▶ Task directions: Duplicate the paint-stripping passage below word for word, from "The paste type" down to "or other recesses.".

═════ Text shown ═════

Keep the scraper as upright as possible to avoid it digging
into the wood and damaging the surface.
After the first application of stripper has been scrapped off,
inspect the work piece, if large areas of paint are still in
place, repeat the process with another application of chemical. Be
aware that some types of paint may not be affected by the
chemicals in a particular brand of stripper - in this case you may
consider using an alternative brand or mechanically removing it.
The paste type of stripper is available 'ready for use' or as a
powder requiring the addition of water. Whichever type is used,
when the paste is ready for use, apply it to the painted surface
using a putty knife, take special care to ensure that it is
applied right into the bottom of any carving or other recesses.
You cannot see the chemical reaction taking place, so you have to
be patient and wait the specified time before pulling the paste
away - try a small area to begin with just to check what has
happened, the coats of paint should come away with the paste.
No matter how careful you are when using chemicals, there will
always be small pieces of paint left on the surface, some may be
so small that they are not obvious to the eye. As a final stage,
apply a thin layer of stripper to the surface and carefully rub
over using medium or fine wire wool. Only use small pieces of the
wool at any one time and keep turning/replacing it so that a clean
area is always presented to the surface.

═════ Extracted entries ═════

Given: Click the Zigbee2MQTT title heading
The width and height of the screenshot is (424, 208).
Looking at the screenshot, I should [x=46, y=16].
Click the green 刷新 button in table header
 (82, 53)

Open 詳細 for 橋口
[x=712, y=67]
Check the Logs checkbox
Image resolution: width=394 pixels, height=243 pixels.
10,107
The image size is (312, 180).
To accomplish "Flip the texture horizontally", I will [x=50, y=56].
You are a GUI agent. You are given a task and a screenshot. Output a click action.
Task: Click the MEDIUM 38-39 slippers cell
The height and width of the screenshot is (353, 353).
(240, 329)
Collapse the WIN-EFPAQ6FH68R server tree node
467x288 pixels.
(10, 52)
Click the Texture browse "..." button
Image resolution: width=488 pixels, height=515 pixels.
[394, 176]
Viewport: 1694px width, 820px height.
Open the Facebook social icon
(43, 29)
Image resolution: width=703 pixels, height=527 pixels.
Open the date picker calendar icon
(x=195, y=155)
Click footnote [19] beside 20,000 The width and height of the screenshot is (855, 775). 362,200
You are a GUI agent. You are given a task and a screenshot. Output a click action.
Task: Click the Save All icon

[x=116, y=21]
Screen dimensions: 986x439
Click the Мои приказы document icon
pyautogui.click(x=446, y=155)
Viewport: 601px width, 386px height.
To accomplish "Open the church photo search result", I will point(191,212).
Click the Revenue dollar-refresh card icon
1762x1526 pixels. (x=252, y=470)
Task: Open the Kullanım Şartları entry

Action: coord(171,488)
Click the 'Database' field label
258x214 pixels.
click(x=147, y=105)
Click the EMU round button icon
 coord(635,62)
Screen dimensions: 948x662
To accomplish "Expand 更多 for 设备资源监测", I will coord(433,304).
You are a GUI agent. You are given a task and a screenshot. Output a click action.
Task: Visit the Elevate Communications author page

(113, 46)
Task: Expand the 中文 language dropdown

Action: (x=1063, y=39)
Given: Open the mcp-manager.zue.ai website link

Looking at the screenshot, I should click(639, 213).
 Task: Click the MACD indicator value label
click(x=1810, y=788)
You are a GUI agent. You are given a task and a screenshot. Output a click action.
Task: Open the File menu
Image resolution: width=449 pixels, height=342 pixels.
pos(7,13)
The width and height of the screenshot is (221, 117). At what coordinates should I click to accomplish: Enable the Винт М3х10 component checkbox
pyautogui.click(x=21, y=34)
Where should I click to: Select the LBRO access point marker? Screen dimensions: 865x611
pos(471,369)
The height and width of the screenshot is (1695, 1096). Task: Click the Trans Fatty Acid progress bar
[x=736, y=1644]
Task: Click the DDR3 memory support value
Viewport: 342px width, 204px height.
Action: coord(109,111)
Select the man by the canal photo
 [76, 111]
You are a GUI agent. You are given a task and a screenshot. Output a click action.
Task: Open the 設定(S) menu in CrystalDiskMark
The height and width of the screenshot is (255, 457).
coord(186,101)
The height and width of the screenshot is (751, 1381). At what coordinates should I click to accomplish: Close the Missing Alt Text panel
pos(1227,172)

═════

▶ Exercise result:
The paste type of stripper is available 'ready for use' or as a
powder requiring the addition of water. Whichever type is used,
when the paste is ready for use, apply it to the painted surface
using a putty knife, take special care to ensure that it is
applied right into the bottom of any carving or other recesses.